Required work: When you reach the line in the listing below that contains "This screenshot has height=1440, width=2560.", begin returning lines exactly as written, and stop after the line that contains "Click the Størrelse column header". Return no other lines.

Records to process:
"""

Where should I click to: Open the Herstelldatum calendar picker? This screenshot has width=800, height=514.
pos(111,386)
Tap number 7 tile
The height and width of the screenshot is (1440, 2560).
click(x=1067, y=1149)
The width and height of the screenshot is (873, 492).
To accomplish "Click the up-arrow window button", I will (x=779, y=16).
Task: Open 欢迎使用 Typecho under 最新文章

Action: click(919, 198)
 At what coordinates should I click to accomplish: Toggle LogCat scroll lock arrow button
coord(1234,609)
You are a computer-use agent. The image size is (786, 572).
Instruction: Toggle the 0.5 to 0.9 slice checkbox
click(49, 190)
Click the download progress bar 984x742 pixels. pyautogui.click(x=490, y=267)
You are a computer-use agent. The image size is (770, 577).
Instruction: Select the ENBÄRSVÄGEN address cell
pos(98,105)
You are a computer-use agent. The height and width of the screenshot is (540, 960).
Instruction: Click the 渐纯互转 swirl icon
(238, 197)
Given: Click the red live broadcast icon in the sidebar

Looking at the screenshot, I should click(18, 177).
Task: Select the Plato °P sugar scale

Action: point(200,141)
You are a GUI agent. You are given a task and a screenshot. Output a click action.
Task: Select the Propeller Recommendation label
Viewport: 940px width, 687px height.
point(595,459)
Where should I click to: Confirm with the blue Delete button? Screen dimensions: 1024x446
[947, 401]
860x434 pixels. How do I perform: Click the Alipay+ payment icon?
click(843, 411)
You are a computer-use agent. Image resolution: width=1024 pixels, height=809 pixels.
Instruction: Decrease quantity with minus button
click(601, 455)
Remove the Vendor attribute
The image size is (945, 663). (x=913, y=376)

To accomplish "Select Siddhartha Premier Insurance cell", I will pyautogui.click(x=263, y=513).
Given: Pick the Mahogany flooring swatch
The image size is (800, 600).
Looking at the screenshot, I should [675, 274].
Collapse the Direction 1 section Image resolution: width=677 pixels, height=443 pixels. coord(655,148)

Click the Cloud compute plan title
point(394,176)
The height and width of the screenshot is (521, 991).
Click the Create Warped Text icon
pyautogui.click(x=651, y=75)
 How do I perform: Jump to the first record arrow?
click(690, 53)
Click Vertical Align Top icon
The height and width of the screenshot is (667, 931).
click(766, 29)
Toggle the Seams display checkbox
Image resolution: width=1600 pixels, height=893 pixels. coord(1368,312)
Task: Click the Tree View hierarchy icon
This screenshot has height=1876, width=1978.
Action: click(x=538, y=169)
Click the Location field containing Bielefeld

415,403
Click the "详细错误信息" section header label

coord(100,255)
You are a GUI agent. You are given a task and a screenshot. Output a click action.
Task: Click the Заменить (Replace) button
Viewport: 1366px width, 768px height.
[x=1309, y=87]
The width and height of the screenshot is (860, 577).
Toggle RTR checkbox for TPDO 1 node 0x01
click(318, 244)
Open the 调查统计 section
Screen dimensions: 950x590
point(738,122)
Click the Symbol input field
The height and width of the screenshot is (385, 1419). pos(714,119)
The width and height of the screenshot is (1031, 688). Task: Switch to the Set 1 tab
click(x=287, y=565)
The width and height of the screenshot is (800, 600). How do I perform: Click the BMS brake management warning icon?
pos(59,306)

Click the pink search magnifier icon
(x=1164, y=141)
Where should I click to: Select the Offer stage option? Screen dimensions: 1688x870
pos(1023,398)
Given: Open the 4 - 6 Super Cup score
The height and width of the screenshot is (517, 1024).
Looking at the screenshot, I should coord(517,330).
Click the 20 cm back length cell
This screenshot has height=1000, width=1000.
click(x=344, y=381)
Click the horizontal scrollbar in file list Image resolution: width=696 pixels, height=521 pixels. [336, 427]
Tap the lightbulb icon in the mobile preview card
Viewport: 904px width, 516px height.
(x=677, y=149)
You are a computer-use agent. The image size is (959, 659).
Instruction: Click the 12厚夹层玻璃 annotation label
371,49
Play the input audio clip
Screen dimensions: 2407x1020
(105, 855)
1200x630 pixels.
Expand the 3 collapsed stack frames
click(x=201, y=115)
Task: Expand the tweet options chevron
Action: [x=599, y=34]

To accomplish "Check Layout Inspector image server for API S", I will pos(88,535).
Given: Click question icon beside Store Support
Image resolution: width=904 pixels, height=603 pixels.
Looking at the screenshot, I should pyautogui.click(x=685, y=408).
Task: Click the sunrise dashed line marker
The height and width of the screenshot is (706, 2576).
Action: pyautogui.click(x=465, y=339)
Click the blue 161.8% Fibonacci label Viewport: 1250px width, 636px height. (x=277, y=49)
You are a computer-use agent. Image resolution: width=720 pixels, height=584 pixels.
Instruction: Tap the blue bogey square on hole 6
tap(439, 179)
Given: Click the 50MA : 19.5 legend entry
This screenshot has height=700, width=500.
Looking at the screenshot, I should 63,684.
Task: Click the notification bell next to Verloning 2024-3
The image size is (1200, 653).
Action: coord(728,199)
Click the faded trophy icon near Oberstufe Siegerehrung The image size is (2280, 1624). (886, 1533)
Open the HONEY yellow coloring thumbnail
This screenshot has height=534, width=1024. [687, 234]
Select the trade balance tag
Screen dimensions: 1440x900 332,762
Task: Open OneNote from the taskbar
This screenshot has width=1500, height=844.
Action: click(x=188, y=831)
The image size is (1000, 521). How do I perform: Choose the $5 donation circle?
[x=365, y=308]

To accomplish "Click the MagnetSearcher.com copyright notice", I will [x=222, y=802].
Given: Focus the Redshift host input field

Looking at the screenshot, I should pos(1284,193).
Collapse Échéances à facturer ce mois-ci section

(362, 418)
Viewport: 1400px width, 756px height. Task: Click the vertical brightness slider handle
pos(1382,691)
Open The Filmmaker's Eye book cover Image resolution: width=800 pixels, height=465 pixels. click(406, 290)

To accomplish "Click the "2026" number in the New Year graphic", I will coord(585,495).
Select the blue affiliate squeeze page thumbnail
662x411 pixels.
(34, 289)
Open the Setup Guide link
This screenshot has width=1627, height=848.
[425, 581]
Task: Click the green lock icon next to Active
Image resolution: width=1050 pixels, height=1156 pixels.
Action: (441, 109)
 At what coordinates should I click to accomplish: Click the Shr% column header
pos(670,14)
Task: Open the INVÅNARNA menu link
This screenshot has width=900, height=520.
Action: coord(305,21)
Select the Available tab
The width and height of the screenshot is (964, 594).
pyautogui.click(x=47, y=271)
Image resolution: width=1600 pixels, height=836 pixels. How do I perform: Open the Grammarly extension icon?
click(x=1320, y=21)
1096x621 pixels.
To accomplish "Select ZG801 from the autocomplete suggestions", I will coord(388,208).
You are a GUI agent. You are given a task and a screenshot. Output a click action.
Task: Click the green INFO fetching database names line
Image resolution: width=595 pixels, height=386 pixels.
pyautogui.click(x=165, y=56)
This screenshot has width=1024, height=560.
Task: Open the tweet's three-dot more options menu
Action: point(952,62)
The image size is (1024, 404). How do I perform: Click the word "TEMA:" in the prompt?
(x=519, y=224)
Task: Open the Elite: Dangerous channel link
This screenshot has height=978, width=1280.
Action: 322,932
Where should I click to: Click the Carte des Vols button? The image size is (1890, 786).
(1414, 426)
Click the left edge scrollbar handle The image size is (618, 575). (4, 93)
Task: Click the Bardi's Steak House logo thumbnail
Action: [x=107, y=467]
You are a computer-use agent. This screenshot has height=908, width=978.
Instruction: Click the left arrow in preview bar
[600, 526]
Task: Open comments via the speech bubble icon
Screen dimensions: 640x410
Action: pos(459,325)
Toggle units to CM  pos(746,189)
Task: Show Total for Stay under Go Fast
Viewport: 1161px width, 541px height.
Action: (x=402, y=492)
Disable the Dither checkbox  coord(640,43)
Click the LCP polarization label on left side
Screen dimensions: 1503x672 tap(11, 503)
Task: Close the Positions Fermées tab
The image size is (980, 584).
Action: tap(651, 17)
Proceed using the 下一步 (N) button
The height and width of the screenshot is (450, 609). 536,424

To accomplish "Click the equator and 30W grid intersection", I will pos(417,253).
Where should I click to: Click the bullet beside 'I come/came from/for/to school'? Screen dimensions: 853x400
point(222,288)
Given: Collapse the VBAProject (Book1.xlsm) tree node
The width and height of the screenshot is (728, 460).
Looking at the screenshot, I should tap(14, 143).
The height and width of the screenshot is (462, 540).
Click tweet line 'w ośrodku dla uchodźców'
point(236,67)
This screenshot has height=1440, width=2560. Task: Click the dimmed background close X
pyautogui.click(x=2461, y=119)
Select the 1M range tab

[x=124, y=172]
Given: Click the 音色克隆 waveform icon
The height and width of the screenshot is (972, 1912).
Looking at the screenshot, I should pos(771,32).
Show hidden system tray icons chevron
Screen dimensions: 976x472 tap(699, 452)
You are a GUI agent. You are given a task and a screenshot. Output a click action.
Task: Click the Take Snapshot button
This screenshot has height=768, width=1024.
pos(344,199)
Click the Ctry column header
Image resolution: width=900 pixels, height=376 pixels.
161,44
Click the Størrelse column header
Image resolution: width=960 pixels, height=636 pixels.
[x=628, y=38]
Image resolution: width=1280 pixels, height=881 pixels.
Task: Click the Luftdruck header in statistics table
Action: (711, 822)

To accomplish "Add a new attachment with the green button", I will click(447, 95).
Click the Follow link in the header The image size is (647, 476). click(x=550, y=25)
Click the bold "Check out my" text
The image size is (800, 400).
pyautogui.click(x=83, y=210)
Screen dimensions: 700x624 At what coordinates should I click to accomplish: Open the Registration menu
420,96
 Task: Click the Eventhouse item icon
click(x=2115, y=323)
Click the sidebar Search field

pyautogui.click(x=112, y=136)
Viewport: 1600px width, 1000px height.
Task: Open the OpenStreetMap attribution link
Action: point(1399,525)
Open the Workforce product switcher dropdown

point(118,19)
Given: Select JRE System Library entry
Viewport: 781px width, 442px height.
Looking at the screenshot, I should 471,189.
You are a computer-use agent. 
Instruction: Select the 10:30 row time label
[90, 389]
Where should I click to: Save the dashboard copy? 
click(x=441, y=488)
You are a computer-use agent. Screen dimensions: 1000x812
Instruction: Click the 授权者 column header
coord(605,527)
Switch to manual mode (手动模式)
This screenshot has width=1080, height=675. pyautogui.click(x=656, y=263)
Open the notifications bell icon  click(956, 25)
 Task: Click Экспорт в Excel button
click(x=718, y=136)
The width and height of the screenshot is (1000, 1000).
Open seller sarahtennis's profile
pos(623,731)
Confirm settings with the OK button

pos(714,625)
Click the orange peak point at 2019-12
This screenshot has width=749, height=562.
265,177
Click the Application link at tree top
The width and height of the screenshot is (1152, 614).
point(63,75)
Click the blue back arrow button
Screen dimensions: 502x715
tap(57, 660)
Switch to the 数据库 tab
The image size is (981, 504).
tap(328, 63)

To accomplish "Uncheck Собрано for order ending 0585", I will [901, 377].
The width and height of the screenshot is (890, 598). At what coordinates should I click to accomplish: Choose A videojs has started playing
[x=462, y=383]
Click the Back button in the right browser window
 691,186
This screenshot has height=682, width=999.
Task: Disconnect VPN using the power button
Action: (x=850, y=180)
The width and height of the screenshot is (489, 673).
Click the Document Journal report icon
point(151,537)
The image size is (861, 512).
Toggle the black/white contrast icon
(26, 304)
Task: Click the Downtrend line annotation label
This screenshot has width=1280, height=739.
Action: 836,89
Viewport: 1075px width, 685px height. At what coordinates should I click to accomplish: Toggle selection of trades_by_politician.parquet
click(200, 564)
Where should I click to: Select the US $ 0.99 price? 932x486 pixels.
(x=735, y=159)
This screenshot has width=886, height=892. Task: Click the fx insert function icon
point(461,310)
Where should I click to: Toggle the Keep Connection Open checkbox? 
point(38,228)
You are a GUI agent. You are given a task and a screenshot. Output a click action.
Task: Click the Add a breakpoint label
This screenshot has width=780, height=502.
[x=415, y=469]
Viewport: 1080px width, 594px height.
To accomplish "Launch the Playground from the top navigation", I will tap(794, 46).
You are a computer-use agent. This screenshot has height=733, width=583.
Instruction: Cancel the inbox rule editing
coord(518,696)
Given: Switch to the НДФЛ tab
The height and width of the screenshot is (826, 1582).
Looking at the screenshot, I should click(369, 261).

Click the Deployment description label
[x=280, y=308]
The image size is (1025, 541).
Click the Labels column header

"""

Answer space:
This screenshot has height=1440, width=2560. Task: Click the dimmed background close X
pyautogui.click(x=2461, y=119)
Select the 1M range tab

[x=124, y=172]
Given: Click the 音色克隆 waveform icon
The height and width of the screenshot is (972, 1912).
Looking at the screenshot, I should pos(771,32).
Show hidden system tray icons chevron
Screen dimensions: 976x472 tap(699, 452)
You are a GUI agent. You are given a task and a screenshot. Output a click action.
Task: Click the Take Snapshot button
This screenshot has height=768, width=1024.
pos(344,199)
Click the Ctry column header
Image resolution: width=900 pixels, height=376 pixels.
161,44
Click the Størrelse column header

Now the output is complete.